§ **TASK**: For the entries below, the result should be an exact transcription of the lines from the one with "Meno * (7, 2134)" up to and including the one with "Kúpacie sudy na otužovanie (39, 299)", and only those.

(Items listed in a dataset)
_ _ _ _ _
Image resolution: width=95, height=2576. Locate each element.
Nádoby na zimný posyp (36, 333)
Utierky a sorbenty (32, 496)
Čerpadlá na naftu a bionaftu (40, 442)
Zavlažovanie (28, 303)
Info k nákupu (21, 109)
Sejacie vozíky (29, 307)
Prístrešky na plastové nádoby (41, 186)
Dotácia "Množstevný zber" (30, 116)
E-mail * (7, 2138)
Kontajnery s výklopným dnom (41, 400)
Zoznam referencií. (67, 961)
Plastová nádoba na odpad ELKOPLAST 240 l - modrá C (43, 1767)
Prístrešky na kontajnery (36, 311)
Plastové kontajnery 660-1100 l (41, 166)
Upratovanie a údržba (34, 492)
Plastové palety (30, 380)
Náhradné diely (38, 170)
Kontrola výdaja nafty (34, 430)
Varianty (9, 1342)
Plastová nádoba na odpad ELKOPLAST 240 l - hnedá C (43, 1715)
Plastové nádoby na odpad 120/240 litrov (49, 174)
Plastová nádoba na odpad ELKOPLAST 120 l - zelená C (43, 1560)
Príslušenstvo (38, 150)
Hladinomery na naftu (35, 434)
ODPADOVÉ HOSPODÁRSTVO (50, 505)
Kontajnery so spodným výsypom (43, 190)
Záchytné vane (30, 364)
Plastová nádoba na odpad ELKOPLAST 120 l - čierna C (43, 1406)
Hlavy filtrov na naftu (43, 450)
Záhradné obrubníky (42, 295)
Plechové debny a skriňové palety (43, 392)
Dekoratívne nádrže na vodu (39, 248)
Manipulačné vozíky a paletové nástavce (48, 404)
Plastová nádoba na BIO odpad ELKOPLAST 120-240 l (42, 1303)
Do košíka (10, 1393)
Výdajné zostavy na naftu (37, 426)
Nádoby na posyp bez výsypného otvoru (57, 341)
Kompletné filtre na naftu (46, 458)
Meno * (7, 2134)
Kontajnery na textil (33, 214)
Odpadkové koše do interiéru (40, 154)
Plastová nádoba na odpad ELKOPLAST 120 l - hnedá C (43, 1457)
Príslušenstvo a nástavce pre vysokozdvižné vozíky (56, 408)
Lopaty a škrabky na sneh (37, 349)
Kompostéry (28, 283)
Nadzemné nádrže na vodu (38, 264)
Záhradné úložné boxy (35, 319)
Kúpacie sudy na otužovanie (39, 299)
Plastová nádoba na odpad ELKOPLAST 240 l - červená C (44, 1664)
_ _ _ _ _
§ **SOLUTION TO THIS PROBLEM**:
Meno * (7, 2134)
Kontajnery na textil (33, 214)
Odpadkové koše do interiéru (40, 154)
Plastová nádoba na odpad ELKOPLAST 120 l - hnedá C (43, 1457)
Príslušenstvo a nástavce pre vysokozdvižné vozíky (56, 408)
Lopaty a škrabky na sneh (37, 349)
Kompostéry (28, 283)
Nadzemné nádrže na vodu (38, 264)
Záhradné úložné boxy (35, 319)
Kúpacie sudy na otužovanie (39, 299)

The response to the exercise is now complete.